====== STUDY TEXT ======

Gannon argued that Sacklers should not get such a release, no matter the size of their contribution, unless they filed for bankruptcy themselves.
“The Sacklers are saying they want global peace, they would pay a lot for 97.5 per cent,” Gannon said, arguing that nearly all claimants wanted to be paid soon and thus would bring the Sacklers to the bargaining table for a deal even without a comprehensive release.
But lawyers for Purdue, the Sacklers and the creditors committee, which includes individual claimants, have argued the full liability release is a condition for the Sacklers making any financial contribution to the settlement pot.
Legal experts say a decision in the case, which will probably come by the summer, will influence Chapter 11 bankruptcies for years, ranging from mass torts to cryptocurrency blow-ups and private equity-centred restructurings.
“I think the case is the most important corporate bankruptcy case to come to the court in at least the last 30 years,” said Anthony Casey, a law professor at University of Chicago.
An initial deal struck and approved in 2021 by the New York federal court overseeing Purdue’s bankruptcy called for members of the Sackler family who had long controlled the company to put up $4.3bn of their fortune to fund payments to users of painkiller OxyContin, as well as treatment programmes run by states and cities.
In exchange for the contribution, the Sacklers insisted that the deal would permanently bar any civil lawsuits against them over Purdue’s alleged misdeeds — although it would not foreclose potential criminal proceedings.
The Office of the US Trustee, a division of the justice department that oversees the bankruptcy, has said those releases are unlawful because the Sacklers did not file for Chapter 11 bankruptcy protection. Further, the US Trustee said, those proposed releases would stop those who said they were harmed by Purdue from exercising their constitutional right to sue the family.
The independent managers who have taken control of Purdue, along with the Sackler family, have argued the settlement — eventually raised to between $5.5bn and $6bn — has been agreed by well over 90 per cent of Purdue creditors and that a bankruptcy deal is the fairest and fastest way for money to reach needy victims.
“[W]ithout the releases, there is no settlement, the debtors likely would be forced into a Chapter 7 liquidation, and unsecured creditors would probably recover nothing from the debtors’ estates,” Purdue wrote in its brief to the Supreme Court.

======

_PROBLEM SET_
a) Can you transcribe the passage on the Purdue bankruptcy case starting at "Gannon argued that" and ending at "private equity-centred restructurings."?
b) Can you sum up the passage on the Purdue bankruptcy case in two sentences?
c) Can you carry the article on the Purdue bankruptcy case further, picking up right after its final paragraph?

====== STORED DATA ======

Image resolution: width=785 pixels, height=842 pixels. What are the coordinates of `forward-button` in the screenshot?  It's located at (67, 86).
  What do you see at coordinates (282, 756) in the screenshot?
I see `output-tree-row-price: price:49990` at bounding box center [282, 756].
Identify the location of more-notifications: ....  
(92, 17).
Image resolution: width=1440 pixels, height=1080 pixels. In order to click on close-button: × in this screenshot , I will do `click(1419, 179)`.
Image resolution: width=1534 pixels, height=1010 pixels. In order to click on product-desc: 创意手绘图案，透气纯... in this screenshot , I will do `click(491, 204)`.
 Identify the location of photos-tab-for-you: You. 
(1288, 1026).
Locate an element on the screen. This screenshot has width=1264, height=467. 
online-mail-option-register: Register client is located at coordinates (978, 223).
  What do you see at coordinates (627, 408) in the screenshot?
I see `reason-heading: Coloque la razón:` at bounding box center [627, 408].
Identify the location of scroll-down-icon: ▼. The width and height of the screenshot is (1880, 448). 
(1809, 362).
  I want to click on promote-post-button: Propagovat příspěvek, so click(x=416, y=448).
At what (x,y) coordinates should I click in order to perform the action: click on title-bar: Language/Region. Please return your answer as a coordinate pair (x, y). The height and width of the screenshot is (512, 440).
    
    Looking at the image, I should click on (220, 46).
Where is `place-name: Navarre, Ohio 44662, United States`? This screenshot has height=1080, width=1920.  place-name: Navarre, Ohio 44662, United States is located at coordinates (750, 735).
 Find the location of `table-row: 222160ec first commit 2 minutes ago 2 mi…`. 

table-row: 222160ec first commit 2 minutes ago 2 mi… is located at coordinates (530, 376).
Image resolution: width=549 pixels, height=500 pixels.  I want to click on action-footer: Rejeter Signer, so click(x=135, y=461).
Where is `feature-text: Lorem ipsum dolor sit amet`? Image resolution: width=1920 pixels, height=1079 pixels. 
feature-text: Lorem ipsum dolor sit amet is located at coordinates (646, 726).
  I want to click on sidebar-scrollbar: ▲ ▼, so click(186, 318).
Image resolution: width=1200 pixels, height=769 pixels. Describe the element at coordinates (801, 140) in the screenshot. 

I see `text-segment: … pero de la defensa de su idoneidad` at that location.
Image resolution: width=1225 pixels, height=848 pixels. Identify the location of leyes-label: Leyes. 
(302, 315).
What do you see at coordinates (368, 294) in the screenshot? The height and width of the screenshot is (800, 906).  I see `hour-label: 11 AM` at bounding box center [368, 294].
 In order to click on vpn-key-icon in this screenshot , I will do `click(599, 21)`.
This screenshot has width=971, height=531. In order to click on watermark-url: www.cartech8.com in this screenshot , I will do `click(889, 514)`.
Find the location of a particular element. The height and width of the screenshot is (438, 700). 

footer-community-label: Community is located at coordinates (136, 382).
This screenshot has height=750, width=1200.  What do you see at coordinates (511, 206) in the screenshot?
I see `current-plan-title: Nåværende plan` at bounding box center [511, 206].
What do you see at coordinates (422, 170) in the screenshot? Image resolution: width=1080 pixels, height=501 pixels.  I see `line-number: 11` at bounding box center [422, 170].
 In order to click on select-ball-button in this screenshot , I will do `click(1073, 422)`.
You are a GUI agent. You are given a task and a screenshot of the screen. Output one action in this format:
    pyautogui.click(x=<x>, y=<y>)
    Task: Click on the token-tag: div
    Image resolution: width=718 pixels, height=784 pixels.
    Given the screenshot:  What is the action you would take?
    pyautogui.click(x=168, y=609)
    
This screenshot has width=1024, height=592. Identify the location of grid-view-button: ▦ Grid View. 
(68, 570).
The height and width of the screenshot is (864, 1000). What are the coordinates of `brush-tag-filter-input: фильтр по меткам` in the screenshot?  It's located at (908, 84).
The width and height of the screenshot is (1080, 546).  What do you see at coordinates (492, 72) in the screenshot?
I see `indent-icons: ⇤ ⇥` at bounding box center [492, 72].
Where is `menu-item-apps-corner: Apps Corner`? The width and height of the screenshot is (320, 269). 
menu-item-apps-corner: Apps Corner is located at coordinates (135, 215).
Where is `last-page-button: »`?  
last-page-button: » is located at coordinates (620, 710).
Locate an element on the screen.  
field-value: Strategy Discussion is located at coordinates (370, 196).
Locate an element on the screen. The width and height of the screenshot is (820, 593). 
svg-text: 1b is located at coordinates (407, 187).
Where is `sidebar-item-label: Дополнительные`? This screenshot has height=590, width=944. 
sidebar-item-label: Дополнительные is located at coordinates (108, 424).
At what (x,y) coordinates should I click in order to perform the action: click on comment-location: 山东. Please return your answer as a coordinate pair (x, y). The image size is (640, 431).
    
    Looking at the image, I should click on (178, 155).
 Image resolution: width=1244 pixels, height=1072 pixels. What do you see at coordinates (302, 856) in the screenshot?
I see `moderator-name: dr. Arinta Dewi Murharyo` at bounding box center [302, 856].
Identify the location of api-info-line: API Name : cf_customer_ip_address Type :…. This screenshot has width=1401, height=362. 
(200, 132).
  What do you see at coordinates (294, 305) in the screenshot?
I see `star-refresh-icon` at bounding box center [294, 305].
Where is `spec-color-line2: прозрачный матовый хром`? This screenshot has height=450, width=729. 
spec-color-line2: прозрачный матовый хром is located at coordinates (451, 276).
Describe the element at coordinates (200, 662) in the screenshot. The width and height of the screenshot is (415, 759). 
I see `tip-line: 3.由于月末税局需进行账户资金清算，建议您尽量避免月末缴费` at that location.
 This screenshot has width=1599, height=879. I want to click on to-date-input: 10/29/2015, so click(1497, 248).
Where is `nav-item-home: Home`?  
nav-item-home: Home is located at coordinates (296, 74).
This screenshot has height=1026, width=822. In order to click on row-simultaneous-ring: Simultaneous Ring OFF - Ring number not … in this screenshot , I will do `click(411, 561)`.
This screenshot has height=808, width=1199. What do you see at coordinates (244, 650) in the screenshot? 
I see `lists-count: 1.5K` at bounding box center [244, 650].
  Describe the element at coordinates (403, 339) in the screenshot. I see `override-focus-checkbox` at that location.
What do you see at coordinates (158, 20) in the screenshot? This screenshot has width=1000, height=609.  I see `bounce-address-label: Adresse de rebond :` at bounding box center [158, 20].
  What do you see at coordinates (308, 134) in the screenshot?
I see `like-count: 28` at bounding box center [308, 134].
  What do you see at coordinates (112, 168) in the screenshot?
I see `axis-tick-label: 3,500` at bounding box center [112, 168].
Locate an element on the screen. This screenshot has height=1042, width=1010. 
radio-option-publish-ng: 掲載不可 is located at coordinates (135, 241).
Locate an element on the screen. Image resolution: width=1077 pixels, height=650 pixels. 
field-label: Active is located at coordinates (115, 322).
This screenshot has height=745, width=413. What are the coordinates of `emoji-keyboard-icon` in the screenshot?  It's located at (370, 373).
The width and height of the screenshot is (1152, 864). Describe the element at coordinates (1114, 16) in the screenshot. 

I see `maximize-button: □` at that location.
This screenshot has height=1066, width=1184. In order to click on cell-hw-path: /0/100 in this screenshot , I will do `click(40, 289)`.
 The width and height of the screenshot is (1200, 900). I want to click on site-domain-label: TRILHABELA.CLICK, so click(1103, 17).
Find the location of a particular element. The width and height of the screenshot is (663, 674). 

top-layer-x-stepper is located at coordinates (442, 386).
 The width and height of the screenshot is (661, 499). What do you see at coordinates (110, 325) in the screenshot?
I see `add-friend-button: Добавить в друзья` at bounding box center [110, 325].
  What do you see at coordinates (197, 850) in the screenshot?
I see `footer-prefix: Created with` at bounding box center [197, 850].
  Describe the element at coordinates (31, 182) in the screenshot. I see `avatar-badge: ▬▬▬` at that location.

======

_RESPONSES BY ITEM NUMBER_
a)
Gannon argued that Sacklers should not get such a release, no matter the size of their contribution, unless they filed for bankruptcy themselves.
“The Sacklers are saying they want global peace, they would pay a lot for 97.5 per cent,” Gannon said, arguing that nearly all claimants wanted to be paid soon and thus would bring the Sacklers to the bargaining table for a deal even without a comprehensive release.
But lawyers for Purdue, the Sacklers and the creditors committee, which includes individual claimants, have argued the full liability release is a condition for the Sacklers making any financial contribution to the settlement pot.
Legal experts say a decision in the case, which will probably come by the summer, will influence Chapter 11 bankruptcies for years, ranging from mass torts to cryptocurrency blow-ups and private equity-centred restructurings.

b) A deal approved in 2021 by the New York federal court overseeing Purdue's bankruptcy would have the Sacklers fund a settlement, later raised to between $5.5bn and $6bn, in exchange for a permanent bar on civil lawsuits against them over Purdue's alleged misdeeds. The US Trustee and Gannon argue such releases are improper because the Sacklers did not file for bankruptcy themselves, while lawyers for Purdue, the Sacklers and the creditors committee call the release a condition of any contribution, and legal experts expect the decision to influence Chapter 11 bankruptcies for years.

c)
The US Trustee said the settlement will still leave the Sacklers with billions of dollars. The family, and Purdue, dispute that they have much more to give, asserting that much of funds withdrawn from the company over the years went to pay taxes.
While US bankruptcy law does not explicitly allow “third-party releases” extinguishing liability for entities not actually in bankruptcy, judges have for several years used the broad powers of bankruptcy law to help shield parties who provided substantial contributions to creditor recoveries.
Legal scholars have debated whether releases have become too common as companies or organisations facing a pile of “tort” lawsuits over defective products or corporate malfeasance file for bankruptcy in order to reach comprehensive settlements.
Supporters of the Chapter 11 bankruptcy process say leaving plaintiffs to sue in separate lawsuits spread across US courts leads to inequitable outcomes for victims forced to compete for a fixed settlement pot.
“Purdue goes to the core functioning of Chapter 11,” said Casey, warning that pending settlements in such cases as the sprawling Boy Scouts of America sex abuse matter could be unwound depending on the Supreme Court’s ruling.
Watchers of the court, however, expect its conservative majority to be sceptical of the releases.
“The conventional wisdom is that the Supreme Court is now comprised of textualists, and to paraphrase former Justice [Antonin] Scalia, as such they do not believe Congress ‘hides elephants in mouseholes’,” said Jonathan Lipson, a law professor at Temple University. “Here, the ‘elephant’ would be the discharge-like power of the non-debtor release.”